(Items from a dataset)
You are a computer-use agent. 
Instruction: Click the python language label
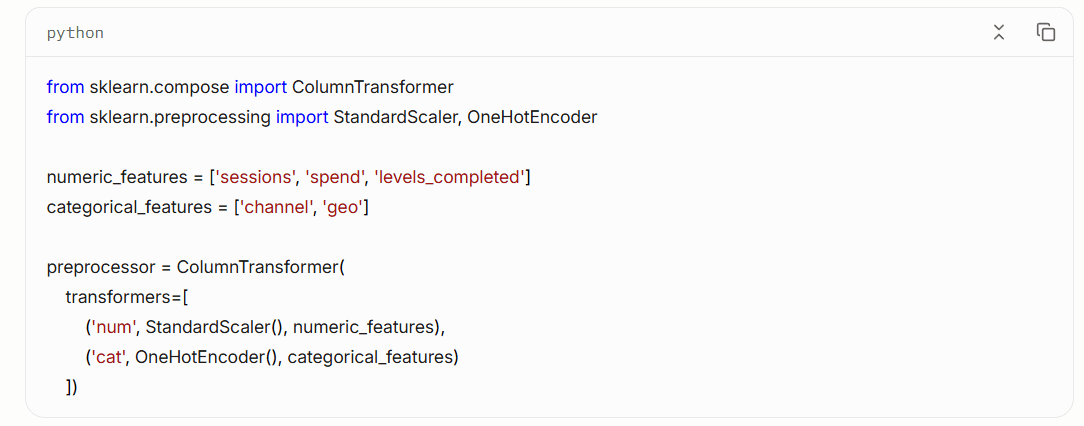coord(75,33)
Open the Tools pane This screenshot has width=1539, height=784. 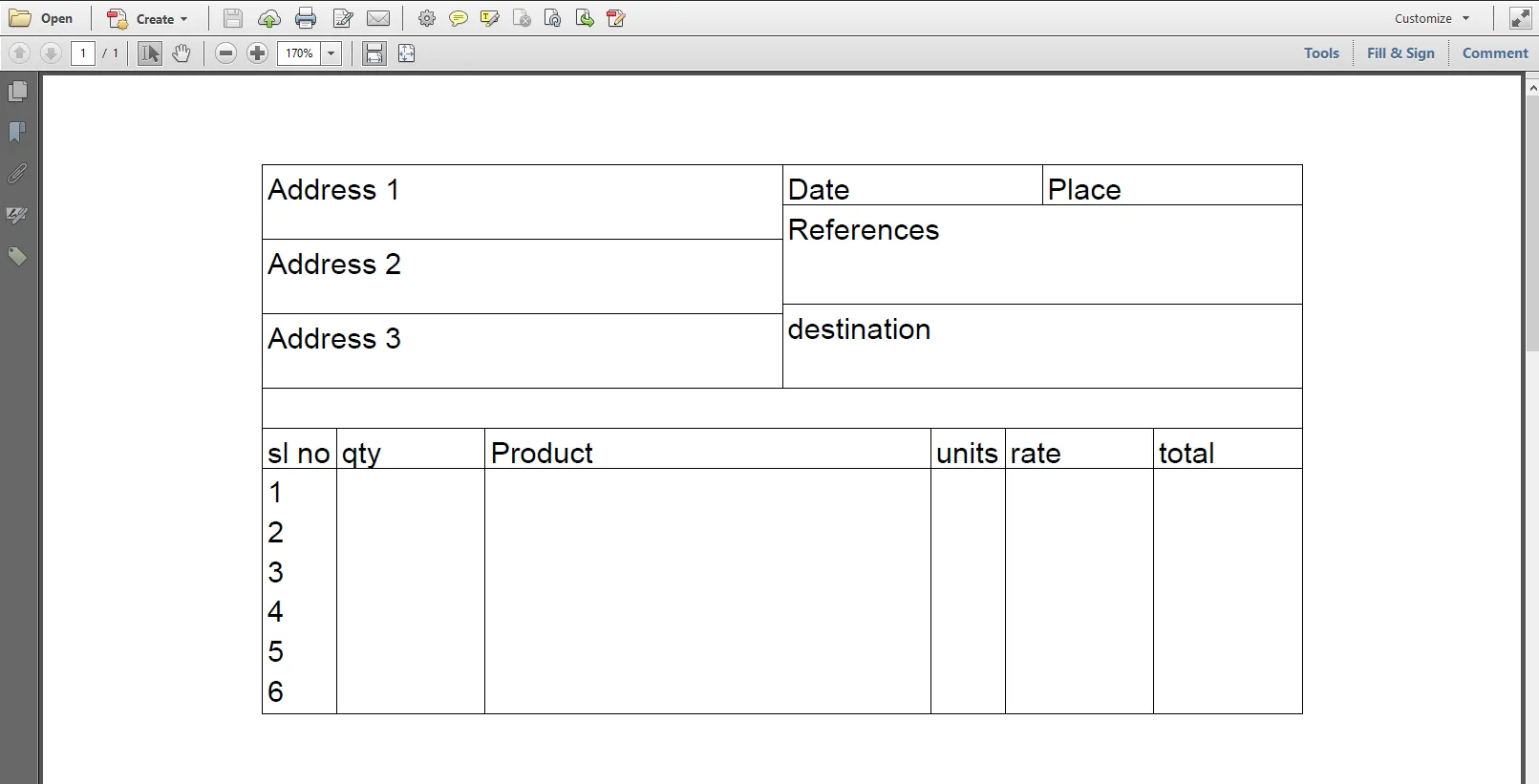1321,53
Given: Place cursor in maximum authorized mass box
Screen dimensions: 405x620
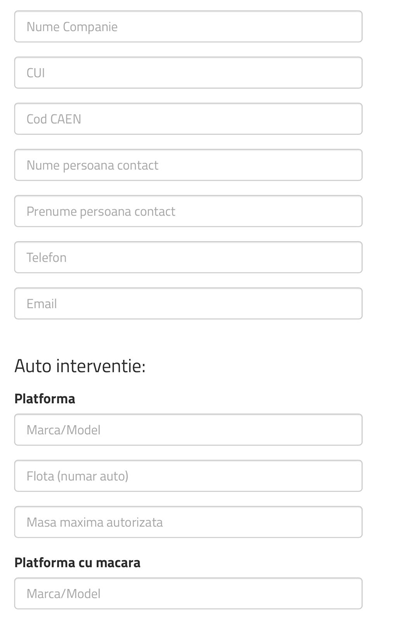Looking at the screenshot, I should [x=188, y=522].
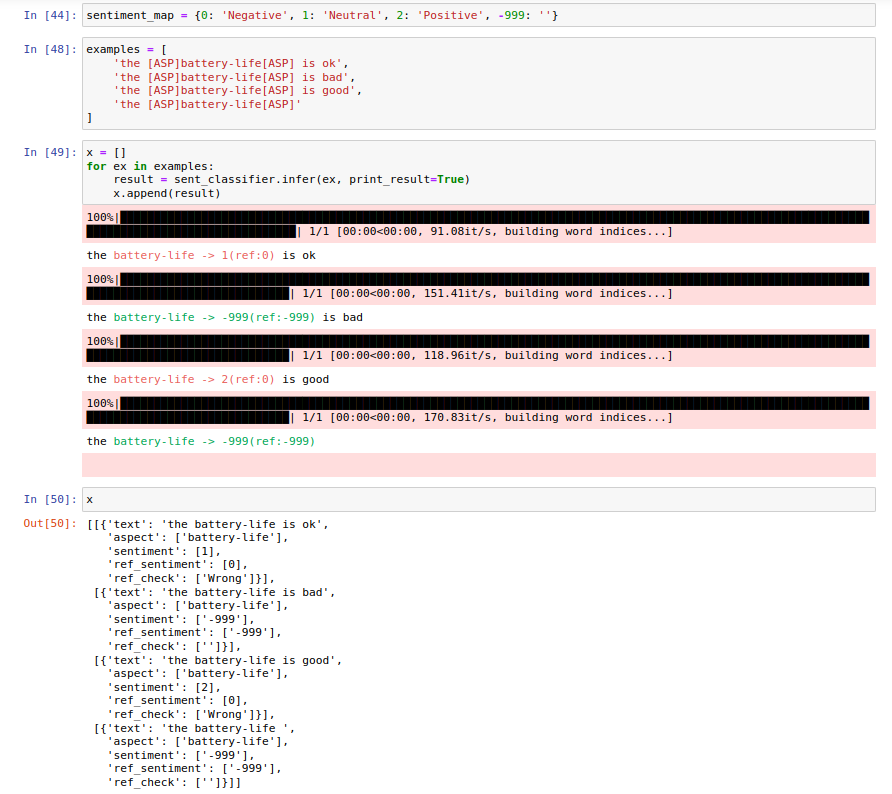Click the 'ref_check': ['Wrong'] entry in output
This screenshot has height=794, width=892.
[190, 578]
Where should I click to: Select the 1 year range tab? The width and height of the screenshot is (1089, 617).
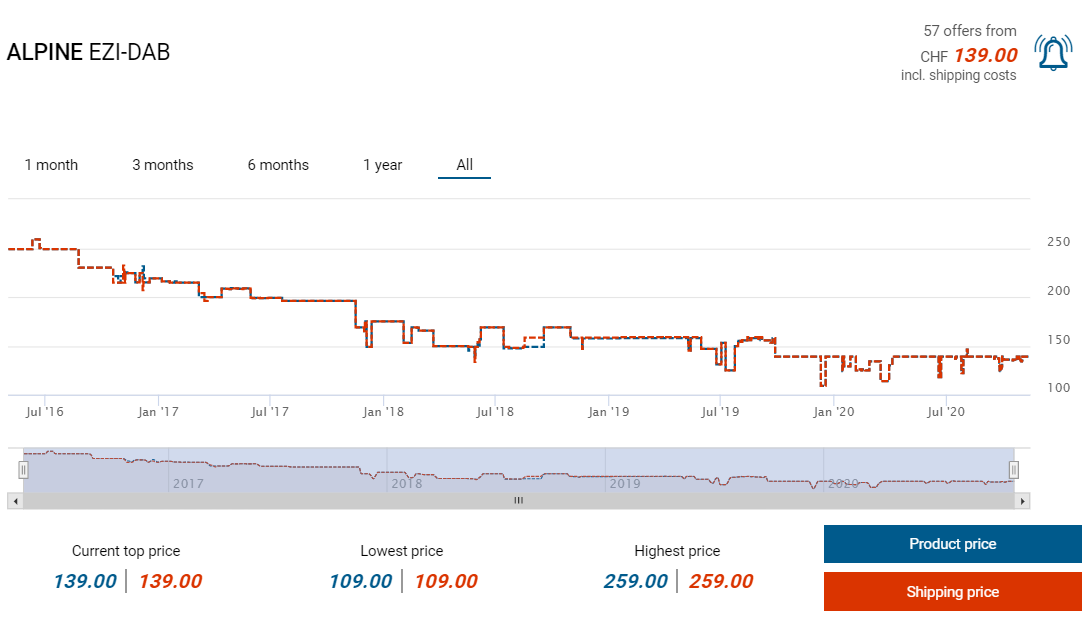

Directions =
Repeat word for word, and nothing more, the lines between the line containing "Screen dimensions: 405x620" and the last line of the records above, inclusive, without pictures.

Worked solution =
Screen dimensions: 405x620
Looking at the screenshot, I should [x=188, y=522].
Click the 'ref_check': ['Wrong'] entry in output
This screenshot has height=794, width=892.
[190, 578]
Where should I click to: Select the 1 year range tab? The width and height of the screenshot is (1089, 617).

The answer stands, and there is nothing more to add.